# First Impressions from a new Fulltimer



## 96489 (Oct 11, 2005)

Hi,

We have now been living in our RV full time for 2 months and would like to give a bit of an update on our experience.
We moved from a 4 bedroom detached house and have been amazed at how quickly you get used to more confined living. As long as the RV is well laid out then it is easy, as long as everything has it’s place and is put back in it when not in use.
We are in the South of France and are planning to stay here until probably Xmas and then move into Spain for the winter.
We have a 33’ 1997 Allegro Bus motorhome with a 13’ box trailer. The RV is low mileage, 27,000, and is powered by a Chevy 454 7.4 Litre petrol engine with an LPG conversion. We have fitted 200Watts of Solar Panel
On the move down here we had a bit of a nightmare journey. On the M20 heading for Dover we heard a bang. All seemed OK, but I stopped and had a look around before concluding that we had probably hit something in the road. The following day meandering through Northern France we heard the same bang again, but again could find nothing wrong. A couple of hours later on the A24 Autoroute we heard another big bang and the nearside rear end sunk. We had had a blowout. We pulled over and when I investigated I found that both rear tyres on that side had blown. We called out the recovery service and 2 new tyres and 1,400 Euros later we were on the move again. We stayed the night at the next service area and after a careful check around the RV I discovered that the offside inner rear tyre had burst. Fortunately we still had a spare tyre. I then found that we did not have a large enough socket for the wheel nuts, 27mm. Fortunately we had motorcycles in the trailer so I rode off to the nearest town to find a tyre stockist. We found one and I borrowed a socket. On returning to the RV I found that the socket needed to be long reach, and so we drove slowly to the garage where he changed the wheel for us. We tried to buy a new tyre but even after ringing around he could not locate a tyre. We had no choice but to carry on without a spare tyre.
The following day we needed LPG and pulled into a hypermarket garage to fill up. We then found that the pump was on the opposite side to our tank and also up a narrow isle with high kerbs on a bend. We drove right through and then came back in through the exit and filled up. The problem then was getting out. Eventually, after losing a mud flap on one of the kerbs we had to unhitch the trailer and push it round, not easy with a twin axle trailer with 2 motorcycles inside. We then reversed back out of the garage. Refuelling had taken us the best part of 2 hours!!!
Our next fill up was on the Autoroute but yet again the pump was on the wrong side.
We arrived in the South of France with no further mishaps.
We rough camped for about 10 days but after being woken in the middle of the night with somebody attempting to break into the trailer decided to find a site.
We have had difficulty finding a site with pitches large enough to fit us on but eventually found one.
We have since gone to the local hypermarket to fill up our house LPG and although the pump was on the right side the isle was narrow and twisty, not really designed for large vehicles.
We are now quite settled and just looking forward to summer.

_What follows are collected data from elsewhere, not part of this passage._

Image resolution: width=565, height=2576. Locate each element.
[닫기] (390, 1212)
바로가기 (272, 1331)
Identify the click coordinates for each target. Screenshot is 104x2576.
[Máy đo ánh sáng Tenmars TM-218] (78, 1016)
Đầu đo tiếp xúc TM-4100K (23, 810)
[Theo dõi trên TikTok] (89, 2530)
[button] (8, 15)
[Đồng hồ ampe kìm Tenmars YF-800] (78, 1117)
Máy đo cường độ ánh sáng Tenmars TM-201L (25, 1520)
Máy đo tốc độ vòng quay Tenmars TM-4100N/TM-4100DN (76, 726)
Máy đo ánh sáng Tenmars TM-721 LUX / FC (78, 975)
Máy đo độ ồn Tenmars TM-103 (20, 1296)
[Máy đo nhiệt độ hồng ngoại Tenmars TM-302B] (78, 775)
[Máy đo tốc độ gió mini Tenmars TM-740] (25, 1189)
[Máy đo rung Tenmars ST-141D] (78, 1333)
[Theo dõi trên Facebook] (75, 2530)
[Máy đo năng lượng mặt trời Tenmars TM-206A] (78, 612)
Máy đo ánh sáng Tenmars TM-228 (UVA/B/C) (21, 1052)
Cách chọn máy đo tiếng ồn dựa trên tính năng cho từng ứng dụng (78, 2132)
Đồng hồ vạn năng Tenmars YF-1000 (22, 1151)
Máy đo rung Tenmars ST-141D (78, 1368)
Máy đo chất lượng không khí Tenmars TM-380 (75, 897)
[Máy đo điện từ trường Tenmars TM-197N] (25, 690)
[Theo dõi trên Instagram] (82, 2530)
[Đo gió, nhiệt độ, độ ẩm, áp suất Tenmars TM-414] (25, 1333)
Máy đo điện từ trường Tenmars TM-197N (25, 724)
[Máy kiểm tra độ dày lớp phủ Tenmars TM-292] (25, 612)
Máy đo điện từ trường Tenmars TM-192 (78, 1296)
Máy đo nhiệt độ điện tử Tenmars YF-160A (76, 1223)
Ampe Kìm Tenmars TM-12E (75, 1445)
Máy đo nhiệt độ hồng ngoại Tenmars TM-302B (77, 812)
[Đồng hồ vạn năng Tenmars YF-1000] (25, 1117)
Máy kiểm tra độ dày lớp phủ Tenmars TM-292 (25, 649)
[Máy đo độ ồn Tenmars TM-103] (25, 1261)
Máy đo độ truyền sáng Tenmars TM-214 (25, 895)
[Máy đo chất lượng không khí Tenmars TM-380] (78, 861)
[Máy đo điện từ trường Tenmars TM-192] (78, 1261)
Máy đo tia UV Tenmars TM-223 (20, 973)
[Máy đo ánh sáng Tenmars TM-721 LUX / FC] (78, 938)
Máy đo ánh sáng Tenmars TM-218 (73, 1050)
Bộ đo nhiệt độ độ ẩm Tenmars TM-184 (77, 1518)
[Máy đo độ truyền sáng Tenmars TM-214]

With hindsight, (a wonderful thing) I would do a few things differently:

1) When buying a low mileage RV I would change all of the tyres before attempting a long journey. This gives the advantage of being able to shop around for the best price at your convenience. Also, 19.5” tyres do not seem easy to find in France.(We still haven’t found any)
2) I would buy a diesel engined RV. This gives the advantage of being able to use truck bays in filling stations, which have easier access. The extra cost of fuel would be worthwhile. LPG is fine for the house systems because you can generally scout out the best and easiest places to refuel.
3) Be careful where you manoeuvre your RV into, it is not always as easy to get out, especially if you have a trailer. The rear overhang can be a big problem.
4) Make sure that you have a site arranged for your final destination. Rough camping is great for 1 night but if you stay too long you become a target.
5) When on mains hook up make sure that you unplug your charging unit, otherwise you will not get any benefit from the solar panels.
6) Alternative transport is a must for shopping and general use.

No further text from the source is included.